During President Musharraf's address to the nation, he described a negativist media that was creating an environment that encouraged terrorism in the country and it was also standing in the way of governing. So he really pinpointed the media as one of the reasons why he had to dismiss the constitution and introduce effective marshal law in the country.
BOB GARFIELD:
Let's just say that Musharraf's position becomes untenable and the army steps in, as he did in the past, to take over, what do you think it will do with the free media?
SHAHAN MUFTI:
This is a million-dollar question, Bob. [LAUGHS] Private media has never known anything but Pervez Musharraf's military rule. Many journalists I spoke to remember working for the print media and getting dragged out of bed in the middle of the night for writing a wrong story. A lot of journalists also express despair with how so-called democratic leaders in this country, how their insecurities might just make for a wholly different and much more oppressive media environment.
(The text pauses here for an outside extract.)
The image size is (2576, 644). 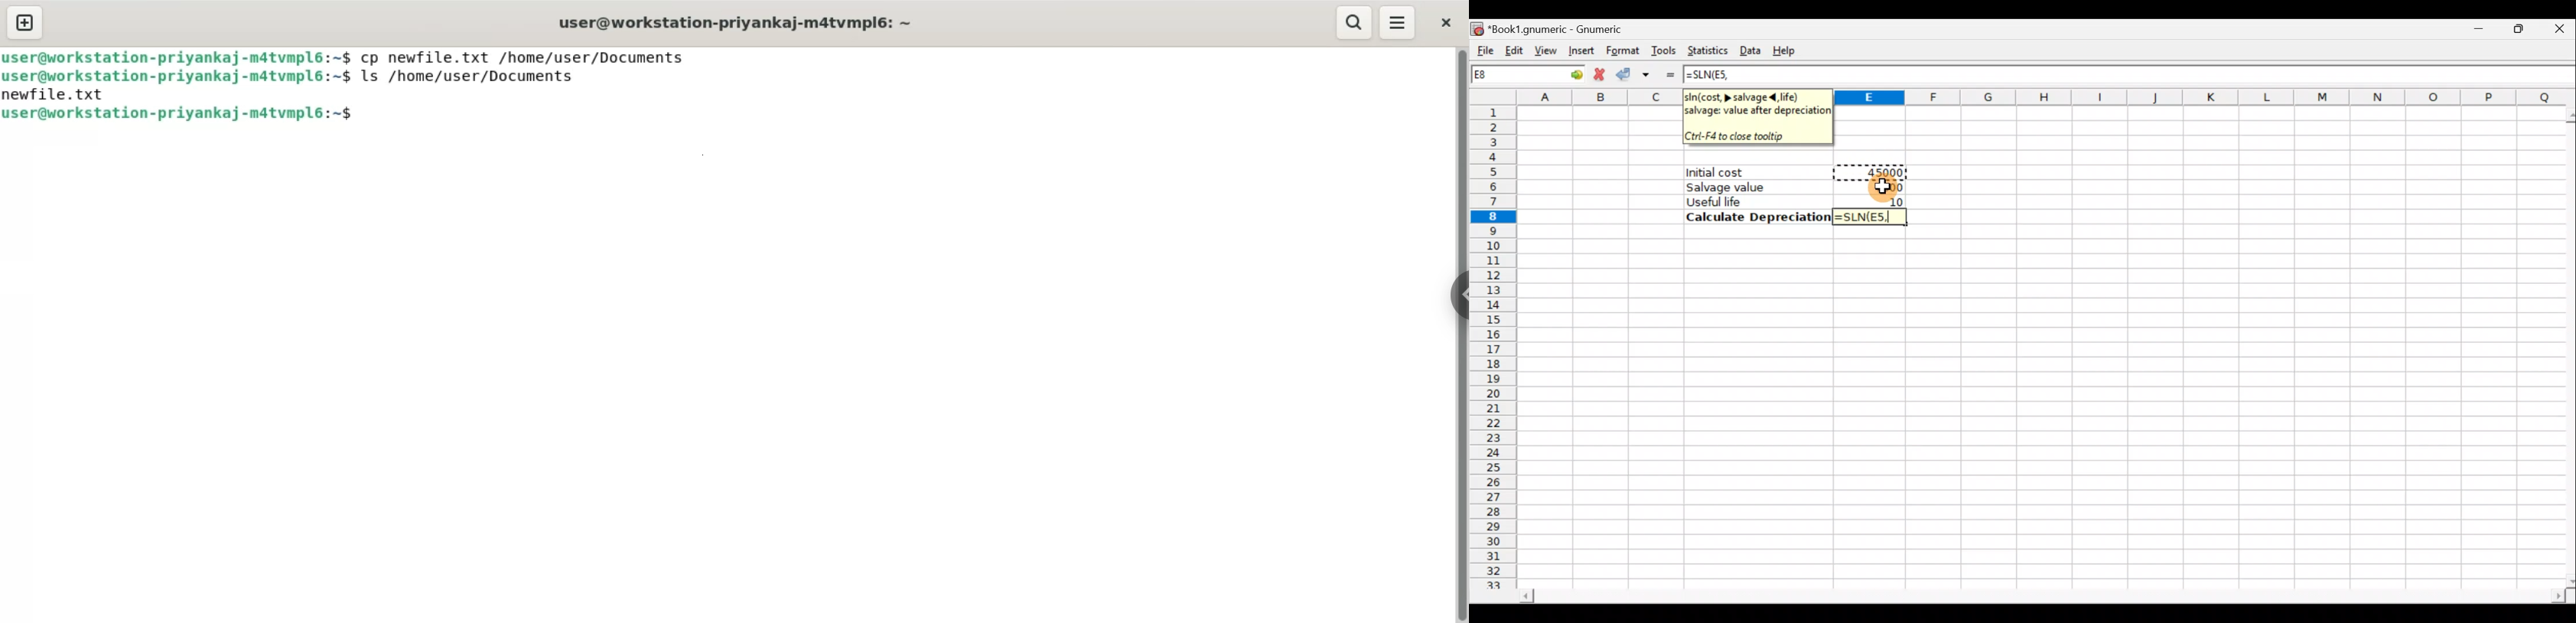 I want to click on Gnumeric logo, so click(x=1478, y=27).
But many are quite confident that the expectations that people in the most remote villages have linked to having free access to information now in Pakistan. It has really become a backbone for the democratic movement in this country. It will be a very hard process to roll back.
BOB GARFIELD:
All right. Shahan, thank you so much.
SHAHAN MUFTI:
It was a pleasure.
BOB GARFIELD:
Shahan Mufti is a freelance journalist reporting for The Christian Science Monitor in Islamabad. His article, “Musharraf's Monster,” is in this month's Columbia Journalism Review.